El escenario geopolítico en Medio Oriente vuelve a tensarse tras las recientes y explosivas declaraciones del primer ministro de Israel, Benjamin Netanyahu. En base a reportes de la prensa local, el mandatario le comunicó a su Gabinete que el actual cese al fuego consensuado con Irán y los Estados Unidos atraviesa horas críticas y podría terminar "en un período de tiempo muy corto".
La actual tregua temporal de dos semanas había entrado formalmente en vigor el pasado miércoles. Si bien el gobierno de Israel se comprometió inicialmente a respetar este pacto pacífico, sus autoridades aclararon de inmediato que el acuerdo diplomático no tiene ningún tipo de validez sobre el conflicto que mantienen en el Líbano.
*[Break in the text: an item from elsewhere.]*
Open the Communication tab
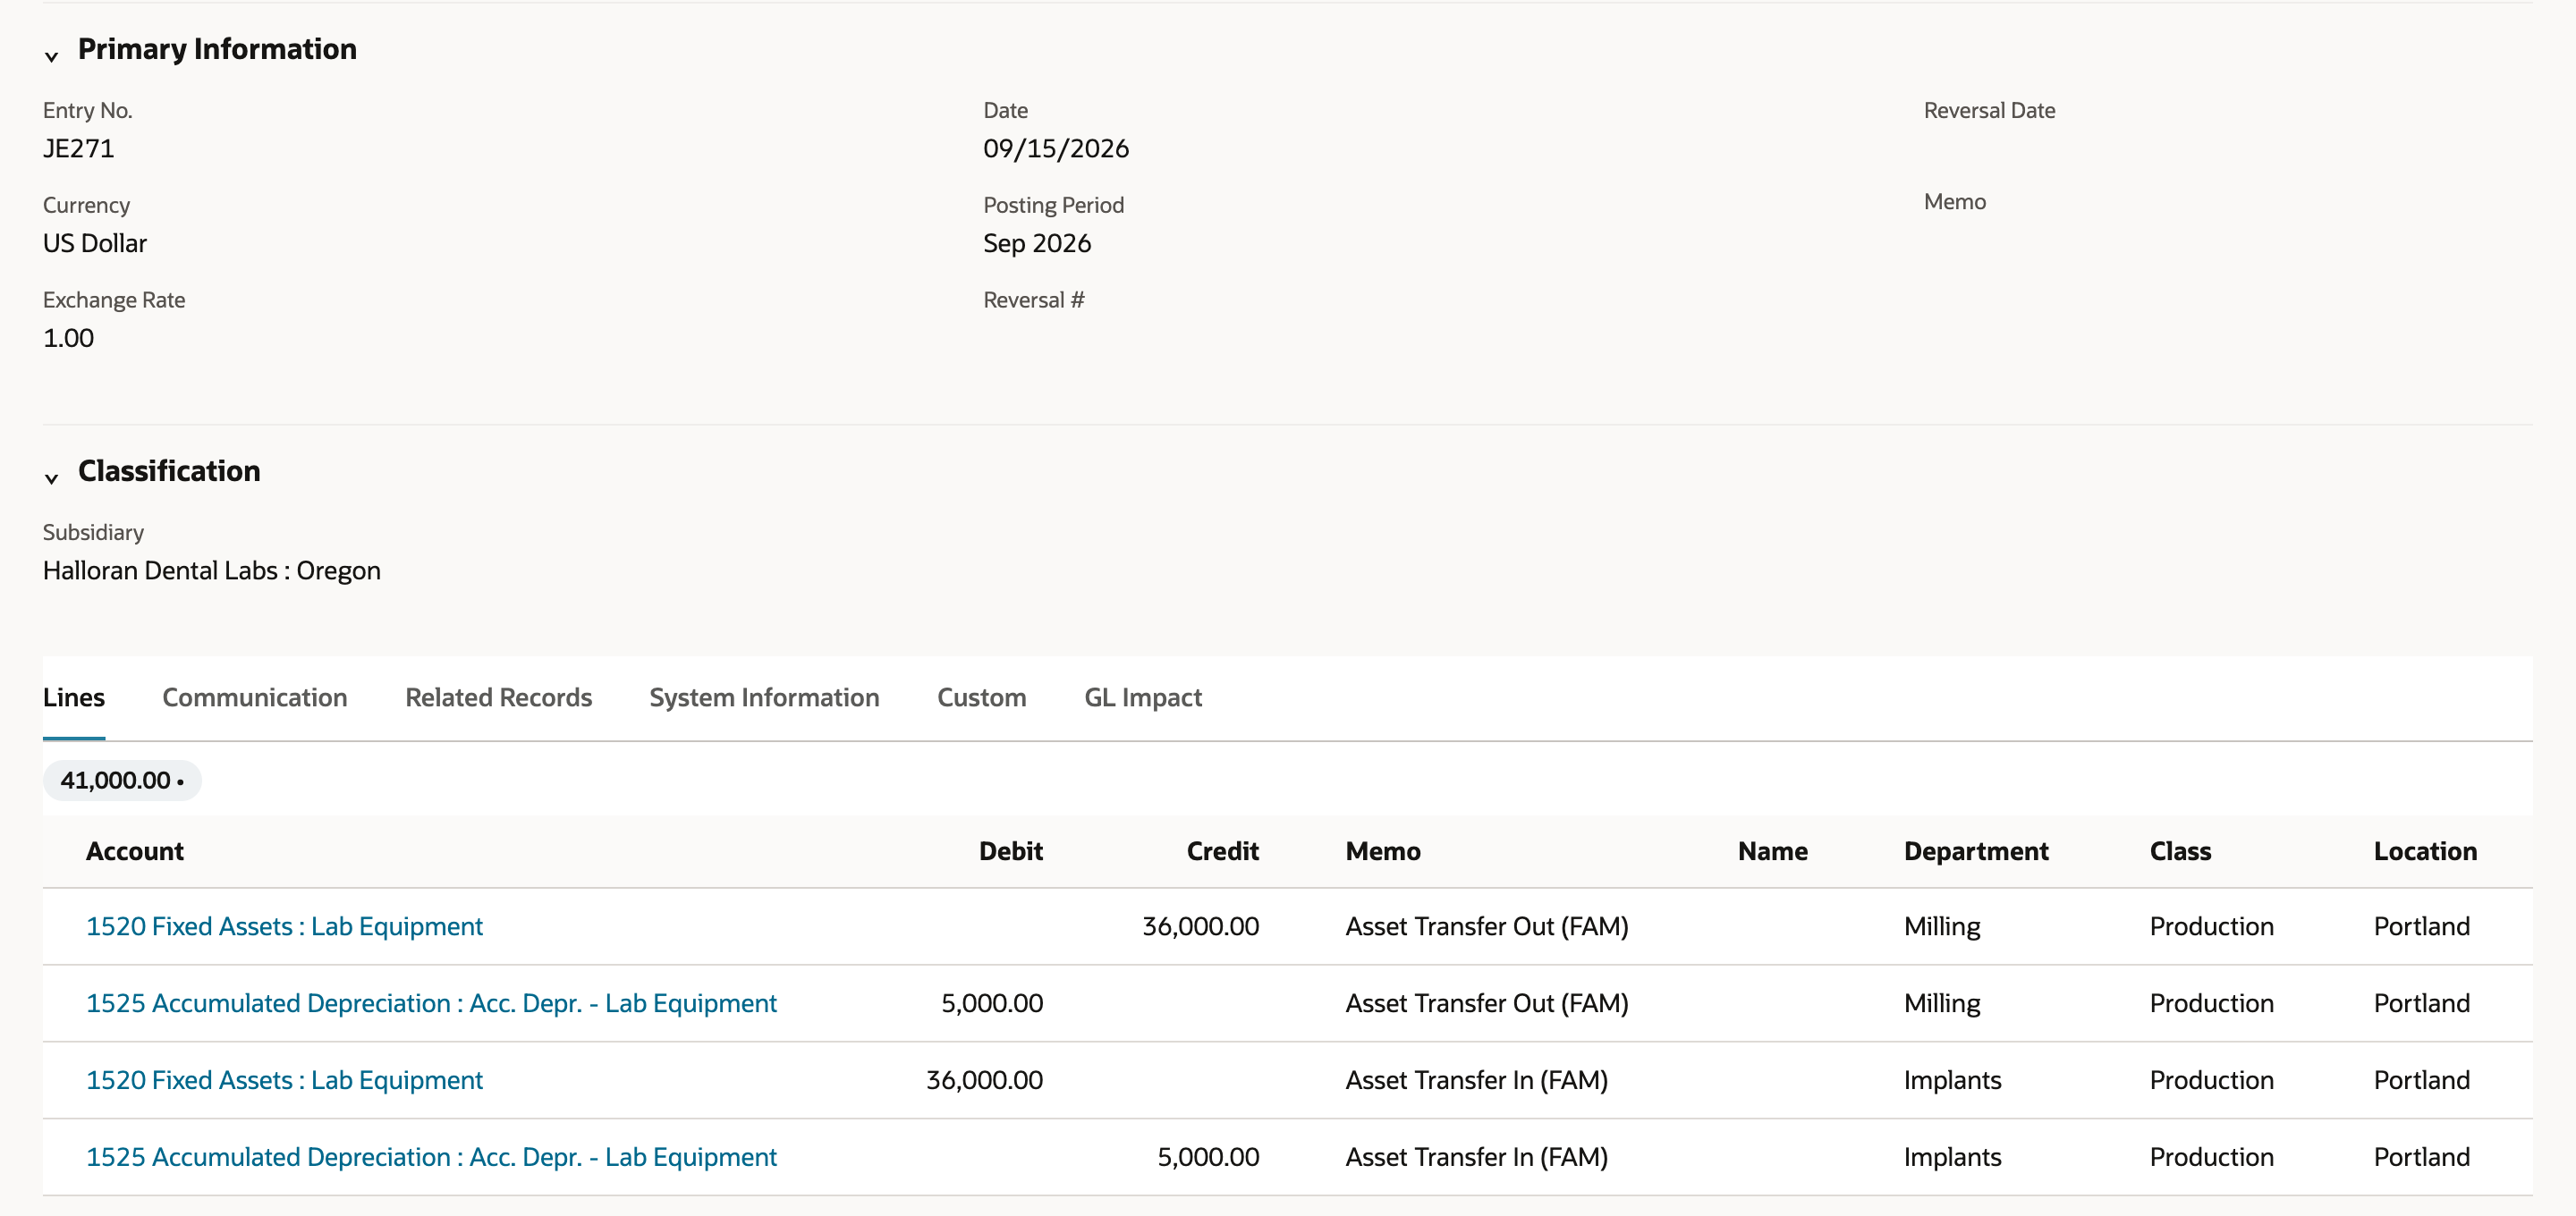2576x1216 pixels. [255, 697]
En paralelo, distintos funcionarios israelíes de alto rango ya dejaron trascender sus firmes intenciones de ejecutar nuevos ataques aéreos dirigidos estratégicamente contra objetivos militares y gubernamentales iraníes.
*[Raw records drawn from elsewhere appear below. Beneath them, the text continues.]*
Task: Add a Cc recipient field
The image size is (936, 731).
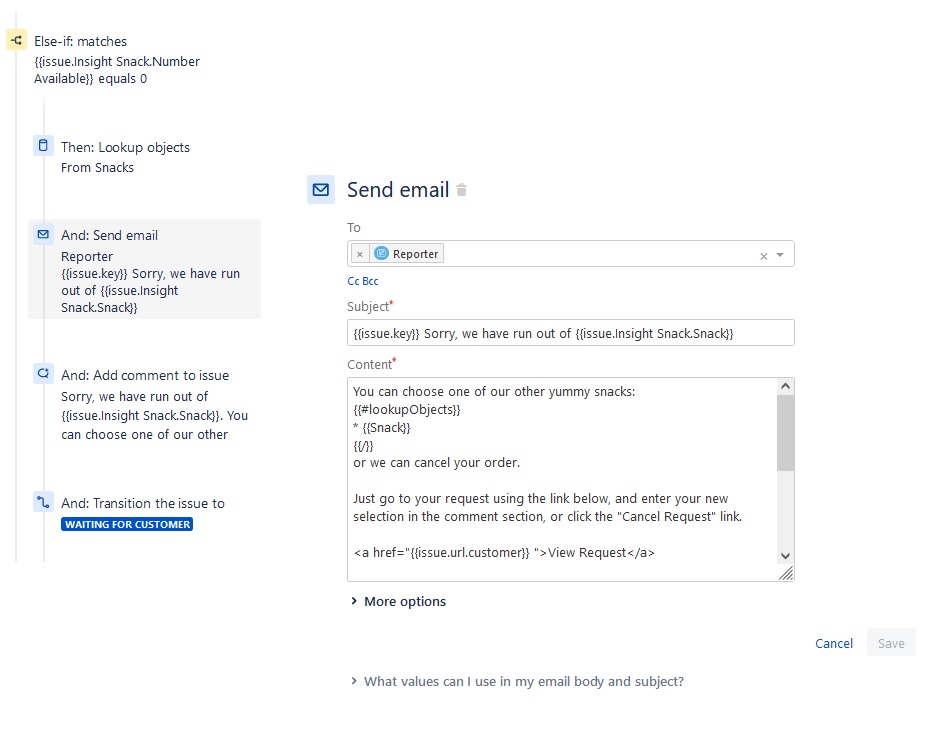Action: [353, 281]
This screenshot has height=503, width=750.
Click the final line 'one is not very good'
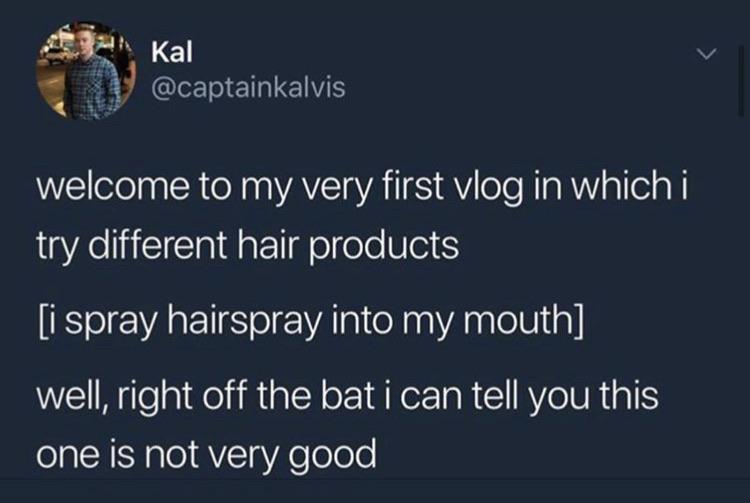[x=206, y=454]
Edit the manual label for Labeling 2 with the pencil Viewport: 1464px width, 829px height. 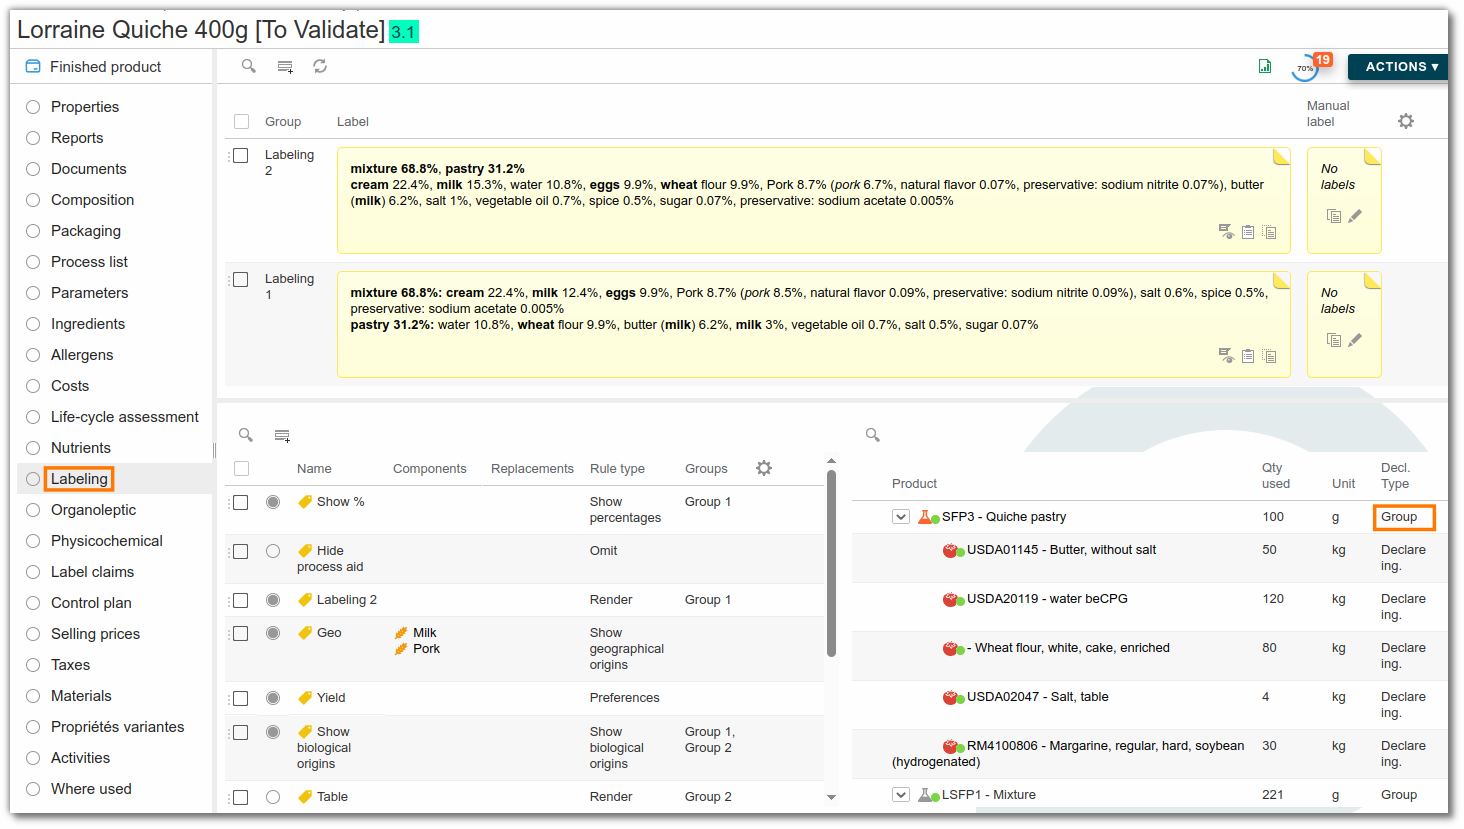pos(1355,216)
Esta dura postura combativa por parte del líder israelí surge en un contexto de máxima presión política dentro de su propio país. Netanyahu se encuentra enfrentando fuertes y constantes críticas en Israel por parte de sectores detractores que le recriminan que la guerra no logró alcanzar sus metas iniciales más ambiciosas, entre las cuales se destacaban forzar un verdadero "cambio de régimen" en la nación enemiga y concretar la aniquilación total de las reservas de misiles balísticos pertenecientes a Irán.